On Going Too Far for Art
For the past couple of decades or so quite a number of
artists have been trying to push the limits of decency in art. It’s good
business. Remember the piss Christ, the elephant-dung virgin, Mapplethorp’s
special nasties? Feces and bodily functions have been a staple of
reputation-building.
All that derives from the artistic career model that grew
out of the avant-garde offending the sensibilities of the bourgeoisie, as
happened in Paris
in the late 19the century when Impressionism and its antecedents descendants
outraged the art public. They took those things seriously in those days;
columns were written and fights broke out in the galleries. Later on the
Dadaists and Surrealists self-consciously set out to offend. The bodily
orifices, organs and dead animals of recent years are born of the same idea: if
you offend them, it must be good, and should make money.
Now comes Portland
artist with an action that represents a new low in moral depravity. He is
actually (can you believe this?) going to make an art piece from telemarketing.
Is there no end to how low an artist will go? Christopher Michael Sullivan is
going to make an art event out of cold-calling to sell art. This could get
ugly, folks.
Full disclosure: I’ve been marginal participant in one of
Sullivan’s art pieces. The pieces usually consist of a number of artifacts, a
related event or two and extensive documentation on the actions and their
results. I’m also one of a number of persons on an advisory board that is part
of his firm, which is in itself a conceptual art artifact.
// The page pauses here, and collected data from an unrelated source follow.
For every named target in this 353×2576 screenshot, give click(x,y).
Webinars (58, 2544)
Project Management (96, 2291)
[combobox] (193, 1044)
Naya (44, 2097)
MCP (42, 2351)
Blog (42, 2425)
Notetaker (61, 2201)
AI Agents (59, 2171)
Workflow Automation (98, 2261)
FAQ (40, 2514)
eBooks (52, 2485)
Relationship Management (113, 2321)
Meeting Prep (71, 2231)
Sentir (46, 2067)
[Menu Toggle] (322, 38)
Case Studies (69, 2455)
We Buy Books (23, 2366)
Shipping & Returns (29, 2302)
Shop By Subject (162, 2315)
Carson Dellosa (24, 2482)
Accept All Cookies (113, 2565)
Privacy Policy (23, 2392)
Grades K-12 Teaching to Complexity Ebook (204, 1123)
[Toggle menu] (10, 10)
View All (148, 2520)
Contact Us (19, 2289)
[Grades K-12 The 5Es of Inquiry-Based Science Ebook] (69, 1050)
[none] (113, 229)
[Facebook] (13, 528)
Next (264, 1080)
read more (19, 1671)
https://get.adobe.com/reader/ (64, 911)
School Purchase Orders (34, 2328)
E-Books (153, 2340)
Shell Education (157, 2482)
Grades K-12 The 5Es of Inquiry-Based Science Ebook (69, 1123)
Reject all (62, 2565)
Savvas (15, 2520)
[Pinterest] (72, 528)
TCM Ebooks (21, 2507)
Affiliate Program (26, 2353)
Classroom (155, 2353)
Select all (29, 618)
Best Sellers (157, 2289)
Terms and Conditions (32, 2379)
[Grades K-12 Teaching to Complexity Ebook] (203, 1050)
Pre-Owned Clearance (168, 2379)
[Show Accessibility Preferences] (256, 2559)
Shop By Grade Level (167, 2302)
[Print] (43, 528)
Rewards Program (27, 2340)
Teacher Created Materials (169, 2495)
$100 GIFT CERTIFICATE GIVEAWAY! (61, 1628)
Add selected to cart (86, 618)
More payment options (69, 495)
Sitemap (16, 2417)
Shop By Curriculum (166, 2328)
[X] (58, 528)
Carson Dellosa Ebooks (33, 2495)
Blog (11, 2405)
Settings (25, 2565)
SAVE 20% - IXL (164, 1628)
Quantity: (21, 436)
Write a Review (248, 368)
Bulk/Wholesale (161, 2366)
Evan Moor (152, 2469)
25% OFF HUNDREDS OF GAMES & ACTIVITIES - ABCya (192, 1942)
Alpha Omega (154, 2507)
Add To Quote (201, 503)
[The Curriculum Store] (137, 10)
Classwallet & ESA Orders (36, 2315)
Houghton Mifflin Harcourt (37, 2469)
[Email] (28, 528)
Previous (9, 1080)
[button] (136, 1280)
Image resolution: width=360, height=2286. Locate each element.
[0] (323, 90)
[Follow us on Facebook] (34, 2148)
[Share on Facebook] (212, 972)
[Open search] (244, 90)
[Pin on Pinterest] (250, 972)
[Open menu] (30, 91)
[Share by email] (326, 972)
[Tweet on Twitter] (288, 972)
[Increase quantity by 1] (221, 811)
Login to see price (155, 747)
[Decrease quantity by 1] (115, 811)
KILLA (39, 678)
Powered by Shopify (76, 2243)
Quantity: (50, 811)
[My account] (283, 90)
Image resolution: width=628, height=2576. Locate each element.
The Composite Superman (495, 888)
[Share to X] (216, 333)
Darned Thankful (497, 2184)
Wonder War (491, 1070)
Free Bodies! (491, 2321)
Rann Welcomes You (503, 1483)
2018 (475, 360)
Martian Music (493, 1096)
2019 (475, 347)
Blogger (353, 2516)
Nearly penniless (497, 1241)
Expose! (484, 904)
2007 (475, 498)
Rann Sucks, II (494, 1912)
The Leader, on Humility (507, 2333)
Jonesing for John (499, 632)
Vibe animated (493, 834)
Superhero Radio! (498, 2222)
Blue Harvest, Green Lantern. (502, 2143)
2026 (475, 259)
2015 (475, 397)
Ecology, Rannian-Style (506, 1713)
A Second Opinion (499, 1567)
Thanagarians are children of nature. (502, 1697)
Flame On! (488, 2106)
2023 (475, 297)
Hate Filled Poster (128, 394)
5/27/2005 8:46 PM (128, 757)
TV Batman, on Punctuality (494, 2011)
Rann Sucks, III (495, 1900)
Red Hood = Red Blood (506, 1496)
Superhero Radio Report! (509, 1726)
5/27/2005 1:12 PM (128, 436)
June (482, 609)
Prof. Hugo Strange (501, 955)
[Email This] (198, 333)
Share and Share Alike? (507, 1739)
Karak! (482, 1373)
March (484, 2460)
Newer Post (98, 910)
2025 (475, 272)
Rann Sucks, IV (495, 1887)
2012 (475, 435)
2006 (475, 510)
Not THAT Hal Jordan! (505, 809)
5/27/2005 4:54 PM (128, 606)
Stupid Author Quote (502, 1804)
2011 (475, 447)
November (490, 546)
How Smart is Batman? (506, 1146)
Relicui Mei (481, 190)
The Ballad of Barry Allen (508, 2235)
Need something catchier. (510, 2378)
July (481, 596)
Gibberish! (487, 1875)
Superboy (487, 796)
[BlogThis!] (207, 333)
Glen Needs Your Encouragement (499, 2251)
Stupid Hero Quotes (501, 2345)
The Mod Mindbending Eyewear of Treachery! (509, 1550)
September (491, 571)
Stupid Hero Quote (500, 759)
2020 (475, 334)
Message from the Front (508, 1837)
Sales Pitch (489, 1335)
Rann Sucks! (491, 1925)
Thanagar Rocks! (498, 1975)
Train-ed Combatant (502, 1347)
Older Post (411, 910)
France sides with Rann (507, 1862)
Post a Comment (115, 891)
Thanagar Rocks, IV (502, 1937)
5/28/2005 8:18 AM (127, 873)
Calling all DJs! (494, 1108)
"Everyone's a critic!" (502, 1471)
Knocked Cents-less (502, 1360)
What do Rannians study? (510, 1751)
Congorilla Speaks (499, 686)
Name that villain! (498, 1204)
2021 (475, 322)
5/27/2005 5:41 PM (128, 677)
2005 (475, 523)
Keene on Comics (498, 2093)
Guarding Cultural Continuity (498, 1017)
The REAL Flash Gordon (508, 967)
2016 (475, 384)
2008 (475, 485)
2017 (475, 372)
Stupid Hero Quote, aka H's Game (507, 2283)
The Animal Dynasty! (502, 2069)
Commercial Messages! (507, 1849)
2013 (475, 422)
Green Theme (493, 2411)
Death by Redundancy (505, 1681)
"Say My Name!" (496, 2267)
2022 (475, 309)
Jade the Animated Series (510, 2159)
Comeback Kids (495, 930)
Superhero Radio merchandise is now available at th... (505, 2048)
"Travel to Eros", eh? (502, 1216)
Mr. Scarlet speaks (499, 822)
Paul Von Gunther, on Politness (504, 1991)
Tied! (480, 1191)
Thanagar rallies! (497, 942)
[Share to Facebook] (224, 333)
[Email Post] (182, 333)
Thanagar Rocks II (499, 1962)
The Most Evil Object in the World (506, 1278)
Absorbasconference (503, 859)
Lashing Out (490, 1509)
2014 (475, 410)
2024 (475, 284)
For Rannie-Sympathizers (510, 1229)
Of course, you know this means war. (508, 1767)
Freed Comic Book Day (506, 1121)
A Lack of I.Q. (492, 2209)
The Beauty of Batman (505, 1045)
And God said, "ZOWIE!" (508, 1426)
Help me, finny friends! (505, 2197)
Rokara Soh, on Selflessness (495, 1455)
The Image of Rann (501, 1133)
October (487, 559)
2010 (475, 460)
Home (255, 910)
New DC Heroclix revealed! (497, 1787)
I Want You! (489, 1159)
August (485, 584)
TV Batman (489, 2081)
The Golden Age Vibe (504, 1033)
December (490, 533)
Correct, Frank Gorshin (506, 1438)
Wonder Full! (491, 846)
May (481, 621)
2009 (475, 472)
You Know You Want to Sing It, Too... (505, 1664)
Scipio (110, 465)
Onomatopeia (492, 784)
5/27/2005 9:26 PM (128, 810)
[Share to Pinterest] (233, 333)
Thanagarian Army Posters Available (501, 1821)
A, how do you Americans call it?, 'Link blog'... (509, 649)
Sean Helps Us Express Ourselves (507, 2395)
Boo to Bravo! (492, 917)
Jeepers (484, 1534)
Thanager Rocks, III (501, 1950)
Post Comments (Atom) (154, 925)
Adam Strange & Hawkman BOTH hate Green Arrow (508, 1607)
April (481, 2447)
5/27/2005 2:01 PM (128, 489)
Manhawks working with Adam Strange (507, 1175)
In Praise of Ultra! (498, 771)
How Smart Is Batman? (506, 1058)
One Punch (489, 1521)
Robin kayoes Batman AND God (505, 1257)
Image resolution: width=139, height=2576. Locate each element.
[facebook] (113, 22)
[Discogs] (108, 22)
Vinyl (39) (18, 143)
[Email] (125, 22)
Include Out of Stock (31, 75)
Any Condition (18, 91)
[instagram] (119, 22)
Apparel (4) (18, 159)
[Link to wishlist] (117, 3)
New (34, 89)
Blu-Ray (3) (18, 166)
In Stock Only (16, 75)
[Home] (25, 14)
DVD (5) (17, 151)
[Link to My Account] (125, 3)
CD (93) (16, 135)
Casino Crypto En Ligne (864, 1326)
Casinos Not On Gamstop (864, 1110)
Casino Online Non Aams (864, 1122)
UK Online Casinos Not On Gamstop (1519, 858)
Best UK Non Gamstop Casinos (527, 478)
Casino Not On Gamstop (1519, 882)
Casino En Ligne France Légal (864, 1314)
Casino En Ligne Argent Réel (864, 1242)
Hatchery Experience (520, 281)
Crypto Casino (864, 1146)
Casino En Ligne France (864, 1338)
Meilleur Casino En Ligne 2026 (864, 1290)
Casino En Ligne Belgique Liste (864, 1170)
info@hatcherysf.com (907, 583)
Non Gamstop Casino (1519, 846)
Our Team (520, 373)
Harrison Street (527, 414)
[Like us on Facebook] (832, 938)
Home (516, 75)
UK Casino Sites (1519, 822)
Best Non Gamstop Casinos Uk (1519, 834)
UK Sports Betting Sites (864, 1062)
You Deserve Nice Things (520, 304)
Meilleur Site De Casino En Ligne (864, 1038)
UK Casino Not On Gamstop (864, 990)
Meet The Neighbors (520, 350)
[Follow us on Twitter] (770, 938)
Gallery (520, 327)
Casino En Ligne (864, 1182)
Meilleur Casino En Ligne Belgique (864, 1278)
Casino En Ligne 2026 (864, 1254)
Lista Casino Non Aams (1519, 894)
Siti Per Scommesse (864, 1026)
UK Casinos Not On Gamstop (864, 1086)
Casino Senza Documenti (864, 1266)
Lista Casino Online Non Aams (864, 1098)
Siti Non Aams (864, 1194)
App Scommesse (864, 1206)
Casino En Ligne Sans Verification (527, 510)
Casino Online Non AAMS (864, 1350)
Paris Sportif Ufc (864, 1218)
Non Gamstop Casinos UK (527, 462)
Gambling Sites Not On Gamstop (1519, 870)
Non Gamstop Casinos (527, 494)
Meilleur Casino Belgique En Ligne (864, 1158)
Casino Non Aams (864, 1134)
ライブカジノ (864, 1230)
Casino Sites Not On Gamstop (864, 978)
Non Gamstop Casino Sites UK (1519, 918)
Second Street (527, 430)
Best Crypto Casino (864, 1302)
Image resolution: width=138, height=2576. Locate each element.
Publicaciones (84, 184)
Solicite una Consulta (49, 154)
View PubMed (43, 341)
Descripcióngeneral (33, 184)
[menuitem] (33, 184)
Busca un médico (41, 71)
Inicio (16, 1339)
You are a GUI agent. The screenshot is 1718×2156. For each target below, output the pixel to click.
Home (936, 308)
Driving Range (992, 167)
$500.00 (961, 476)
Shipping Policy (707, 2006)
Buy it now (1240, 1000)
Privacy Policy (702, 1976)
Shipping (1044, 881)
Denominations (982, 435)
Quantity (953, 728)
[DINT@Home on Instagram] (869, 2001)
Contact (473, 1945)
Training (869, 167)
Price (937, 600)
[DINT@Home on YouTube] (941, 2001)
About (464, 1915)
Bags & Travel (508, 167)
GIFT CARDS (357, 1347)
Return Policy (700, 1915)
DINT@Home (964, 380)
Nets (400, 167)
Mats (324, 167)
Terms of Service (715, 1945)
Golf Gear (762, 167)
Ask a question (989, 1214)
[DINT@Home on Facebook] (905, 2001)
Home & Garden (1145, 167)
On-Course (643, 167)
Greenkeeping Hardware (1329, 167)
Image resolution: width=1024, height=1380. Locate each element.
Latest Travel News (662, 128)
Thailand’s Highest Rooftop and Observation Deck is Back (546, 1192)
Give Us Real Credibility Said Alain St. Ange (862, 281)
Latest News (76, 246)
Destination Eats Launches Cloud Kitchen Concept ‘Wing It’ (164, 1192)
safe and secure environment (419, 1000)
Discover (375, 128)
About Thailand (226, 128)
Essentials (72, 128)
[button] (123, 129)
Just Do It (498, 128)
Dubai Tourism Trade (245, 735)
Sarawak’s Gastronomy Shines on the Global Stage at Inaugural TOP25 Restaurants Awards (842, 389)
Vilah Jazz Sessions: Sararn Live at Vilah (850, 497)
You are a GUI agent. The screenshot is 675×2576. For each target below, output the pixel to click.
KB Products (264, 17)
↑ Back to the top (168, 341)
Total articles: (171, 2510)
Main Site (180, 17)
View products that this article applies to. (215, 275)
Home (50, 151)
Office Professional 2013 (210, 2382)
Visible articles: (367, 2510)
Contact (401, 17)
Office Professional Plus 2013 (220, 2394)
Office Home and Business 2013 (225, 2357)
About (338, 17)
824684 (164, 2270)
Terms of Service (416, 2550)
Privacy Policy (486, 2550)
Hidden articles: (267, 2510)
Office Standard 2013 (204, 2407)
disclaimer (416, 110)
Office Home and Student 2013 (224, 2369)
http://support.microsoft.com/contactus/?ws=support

Sullivan’s satire has a queasy, stretched-wire sharpness to
it, not quite laugh-out-loud funny and not quite comfortable, and difficult to apprehend
at a casual glance. One doesn’t know whether to chuckle or avert one’s gaze.
The performance, part of Project 00013: Insider Trading,
will take place at the University of Maine Lord Hall Art Gallery on Friday, September
5 from 9 to 5.
A caller will be making
outgoing calls from a makeshift boiler to make some sales of Christopher
Michael Sullivan artifacts. I wonder if there’s a call-per-hour quota?